Stadtrand

Urbanismuskolumne

Christopher Wurmdobler | Stadtleben | aus FALTER 17/10 vom 28.04.2010

Yeah, auf „die Jugend“ ist doch noch Verlass!

Junge Menschen, also die, die tatsächlich um die 16 sind und nicht bloß so aussehen, haben irgendwie ein ganz schlechtes Image. Man geht davon aus, dass Um-die-16-Jährige dumm, oberflächlich, ungebildet und ungezogen sind. Und ausgesprochen verfressen. Doch dann entdeckt man vor einem Schnellrestaurant eine Gruppe junger Menschen: Burschen und Mädchen, heftig diskutierend. „Nein nicht zum Mäcki“, sagt die eine. „Nicht schon wieder Sushi“, klagt der andere. Augenscheinlich handelt es sich um eine Gruppe junger und vermögender Töchter und Söhne. Und dann kommt’s: „Gehen wir doch zum Billa, kaufen ein paar Hendln und kochen uns ein Curry.“ Was ist denn da los?
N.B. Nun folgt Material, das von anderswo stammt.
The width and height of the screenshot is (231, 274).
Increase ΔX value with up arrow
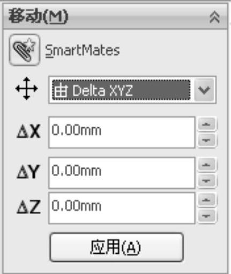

Kein Fast-Food, sondern selber machen! Nicht nur Pizza ins Rohr, sondern richtig kochen. Kann sein, dass es sich bei dieser Jungmenschengruppe um die Slow-Food-Nachwuchsabteilung gehandelt hat. Trotzdem gibt es Grund zur Hoffnung. Wer Curry kocht, kann nicht dumm, oberflächlich, ungebildet und ungezogen sein. Maximal verfressen. Und das ist voll in Ordnung so.